Atualização (21/12/2019): refiz todas as análises usando a nova definição de renda domiciliar per capita e seu respectivo deflator.

Interrompendo o meu hiato de alguns meses, resolvi voltar com uma comparação os dados de renda das PNADCs anuais 2016-2017. No entanto, vamos falar um pouco da desigualdade em geral e, então, partir para uma questão mais específica: pobreza na infância1.

Mas, antes de tudo, um aviso:

Todos as estimativas a seguir foram feitas por mim.
Assim, nem IBGE, nem qualquer outra instituição tem responsabilidade a respeito dos meus comentários ou conclusões.

Nas análises abaixo, as rendas foram ajustadas para valores de julho de 2017, de modo que seja possível comparar as mesmas cestas de consumo. Sem mais delongas, vamos às estimativas!2

Desigualdade

Medindo pelo índice de Gini, a desigualdade no país se manteve estável. Entretanto, as estimativas pontuais parecem ter aumentado em 4 das 5 regiões, mas essas variações não são estatisticamente significativas, i.e., podem ser apenas erros amostrais.

Como sabemos, o índice de Gini não é a única medida de desigualdade. Ele também tende a ser mais sensível às desigualdades no centro da distribuição. Vamos, então, complementar nossa análise com o índice de Palma. As conclusões são similares, ainda que a estimativa pontual deste índice para o Brasil mostre um pequeno aumento de 2016 para 2017. Além disso, variação no nordeste se torna mais significativa, embora não o suficiente para afirmarmos que é estatisticamente significativa.

* _INSTRUÇÕES DAS TAREFAS_:
1: Segundo o texto sobre desigualdade, qual índice foi usado para complementar a análise feita com o índice de Gini?
2: Transcreva literalmente, do texto sobre desigualdade, tudo o que vai de "Nas análises abaixo, as" até "apenas erros amostrais.".
Responda com base apenas no texto sobre desigualdade.

(Dados de origem)
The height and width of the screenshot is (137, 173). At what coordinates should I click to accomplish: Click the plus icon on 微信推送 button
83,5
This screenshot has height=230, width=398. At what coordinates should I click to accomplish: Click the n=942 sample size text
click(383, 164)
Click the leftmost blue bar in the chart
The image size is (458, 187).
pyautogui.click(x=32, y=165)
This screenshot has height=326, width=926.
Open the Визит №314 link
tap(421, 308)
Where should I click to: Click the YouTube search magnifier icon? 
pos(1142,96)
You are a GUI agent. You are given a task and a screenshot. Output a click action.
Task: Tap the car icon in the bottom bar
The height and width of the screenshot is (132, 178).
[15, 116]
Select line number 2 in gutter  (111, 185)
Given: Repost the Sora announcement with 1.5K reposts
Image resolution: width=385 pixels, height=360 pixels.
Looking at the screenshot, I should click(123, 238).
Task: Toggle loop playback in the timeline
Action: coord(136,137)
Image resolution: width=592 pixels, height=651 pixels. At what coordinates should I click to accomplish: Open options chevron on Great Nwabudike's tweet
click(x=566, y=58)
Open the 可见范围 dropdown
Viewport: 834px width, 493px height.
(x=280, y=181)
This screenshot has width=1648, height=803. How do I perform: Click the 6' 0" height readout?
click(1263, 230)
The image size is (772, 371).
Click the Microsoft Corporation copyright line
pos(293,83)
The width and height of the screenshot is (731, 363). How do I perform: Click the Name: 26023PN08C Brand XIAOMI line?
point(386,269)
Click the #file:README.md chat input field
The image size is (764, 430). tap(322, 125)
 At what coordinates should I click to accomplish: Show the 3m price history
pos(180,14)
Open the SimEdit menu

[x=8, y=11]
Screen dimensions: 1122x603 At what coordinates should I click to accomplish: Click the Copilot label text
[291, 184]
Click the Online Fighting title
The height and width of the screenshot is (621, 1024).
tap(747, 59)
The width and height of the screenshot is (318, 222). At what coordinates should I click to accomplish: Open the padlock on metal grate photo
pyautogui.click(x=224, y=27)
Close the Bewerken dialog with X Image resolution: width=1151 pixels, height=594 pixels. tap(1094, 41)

* _RESPOSTAS ÀS TAREFAS_:
1: O índice de Palma.

2:
Nas análises abaixo, as rendas foram ajustadas para valores de julho de 2017, de modo que seja possível comparar as mesmas cestas de consumo. Sem mais delongas, vamos às estimativas!2

Desigualdade

Medindo pelo índice de Gini, a desigualdade no país se manteve estável. Entretanto, as estimativas pontuais parecem ter aumentado em 4 das 5 regiões, mas essas variações não são estatisticamente significativas, i.e., podem ser apenas erros amostrais.